Road to Cardiff: quella Coppa colma di sangue innocente

Posted By on Giu 2, 2017 | 0 comments


Giandomenico Tiseo 

Lo sportivo questa sera esulta ma l’uomo conserva il dolore di una serata resa luttuosa per quanto successo prima della partita”. E’ con queste parole che Bruno Pizzul, telecronista della Rai, chiuse la cronaca della finale di Coppa dei Campioni 1985 tra la Juventus ed il Liverpool vinta 1-0 dai bianconeri. Doveva essere il match del secolo ed invece fu occasione di una vera e propria tragedia. Circa un’ora prima della partita (ore 19.20; l’inizio della partita era previsto alle 20.15) i tifosi inglesi più accesi, i cosiddetti hooligans, cominciarono a spingersi verso il settore Z a ondate dello Stadio Heysel di Bruxelles, cercando il take an end (“prendi la curva”) e sfondando le reti divisorie: memori degli incidenti della finale di Roma di un anno prima, si aspettavano forse una reazione altrettanto violenta da parte dei supporters juventini, cosa che non sarebbe mai potuta esserci, dato che la tifoseria organizzata bianconera era situata nella curva opposta (settori M – N – O).

Gli inglesi sostennero di aver caricato più volte a scopo intimidatorio, ma i semplici spettatori, juventini e non, impauriti, anche per il mancato intervento delle forze dell’ordine belghe furono costretti ad arretrare, ammassandosi contro il muro opposto al settore della curva occupato dai sostenitori del Liverpool. Parte della struttura ad un certo punto crollò per il troppo peso, moltissime persone rimasero schiacciate, calpestate dalla folla e uccise nella corsa verso una via d’uscita, per molti rappresentata da un varco aperto verso il campo da gioco. Il conto delle vittime fu di 39 morti e 600 feriti. Un bollettino di guerra…

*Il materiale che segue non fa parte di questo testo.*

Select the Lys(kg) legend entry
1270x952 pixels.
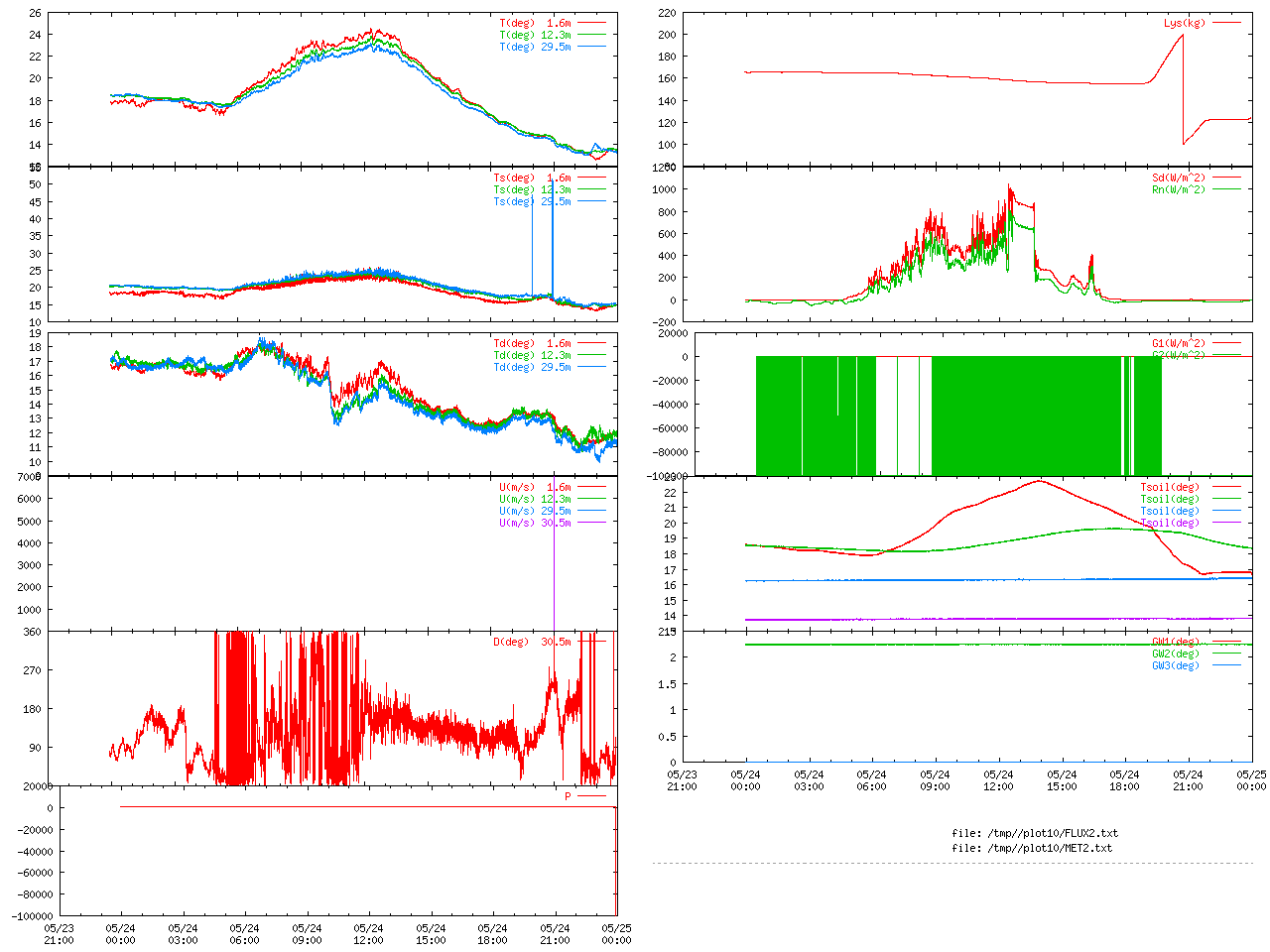pos(1185,23)
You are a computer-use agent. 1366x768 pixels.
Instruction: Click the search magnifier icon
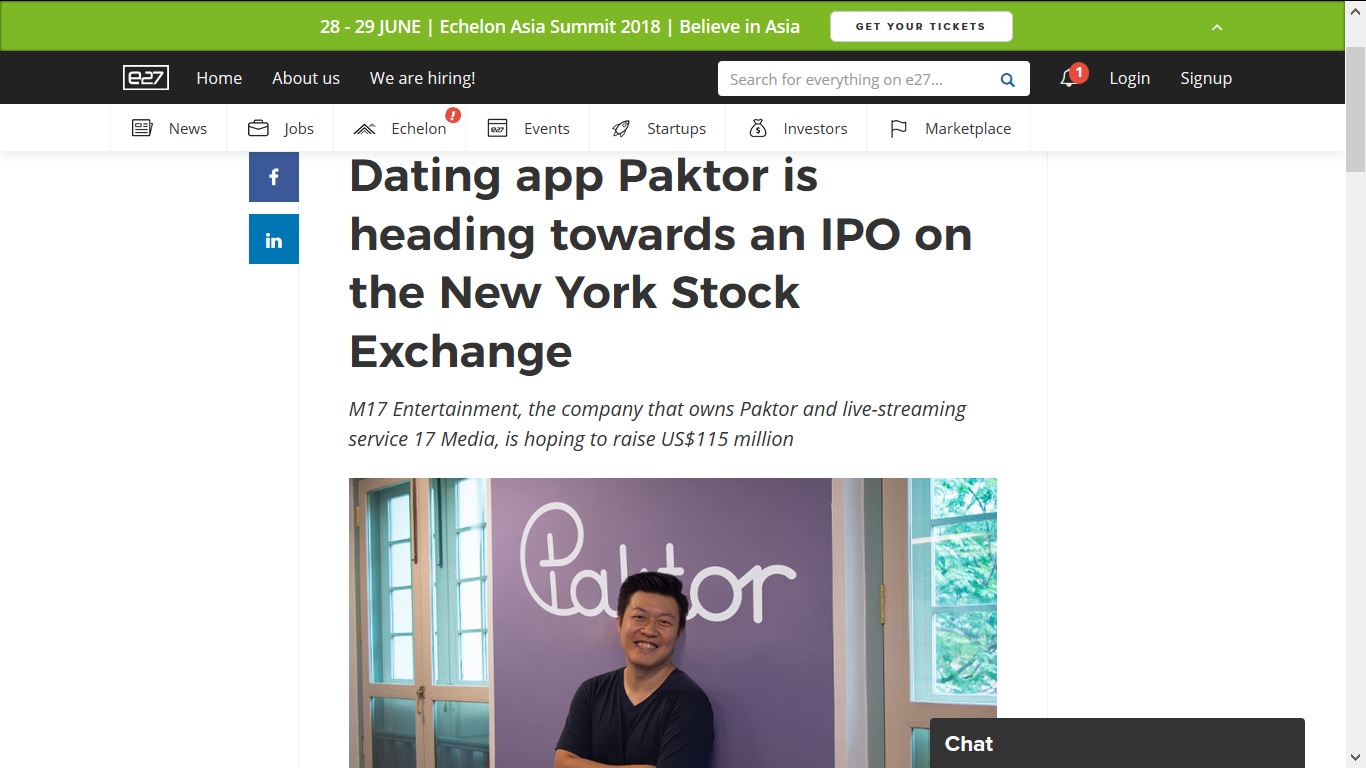point(1008,80)
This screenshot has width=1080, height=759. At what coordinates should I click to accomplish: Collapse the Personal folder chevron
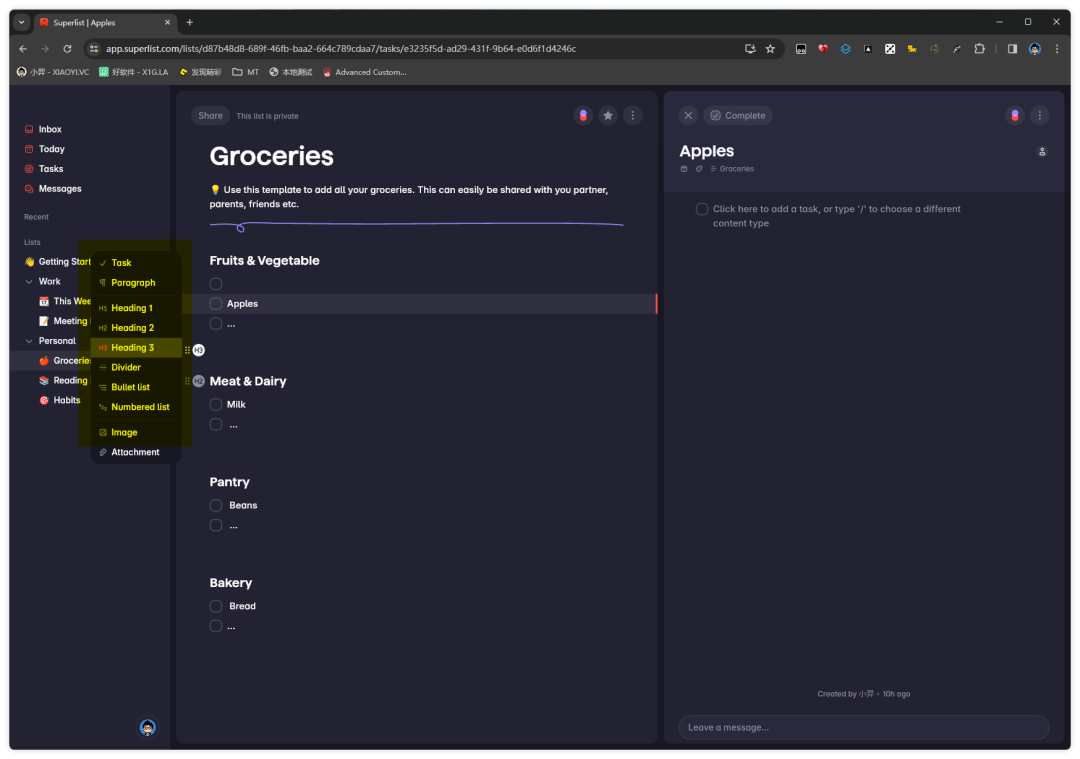(x=29, y=341)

Una partita, dunque, in un clima surreale decisa da un penalty di Michelle Platini al 52’ per fallo di Gary Gillespie su Zibi Boniek commesso circa un metro fuori dall’area di rigore. La realizzazione del francese valse il 1° successo nella massima competizione europea per club alla Juve ma di quella vittoria, in primis i giocatori, pochi poterono vantarsi. Di fatto, anche quanto capitato in quel maledetto 29 maggio contribuì ad alimentare l’aurea di negatività nel percorso continentale della Vecchia Signora. Un trofeo per molto tempo rimasto unico, rappresentativo di lacrime e sangue piuttosto che di gioia e felicità. Anche per questo motivo, ricordare quell’incontro come un trionfo calcistico non è aderente alla realtà e può essere considerato solo per mero esercizio statistico.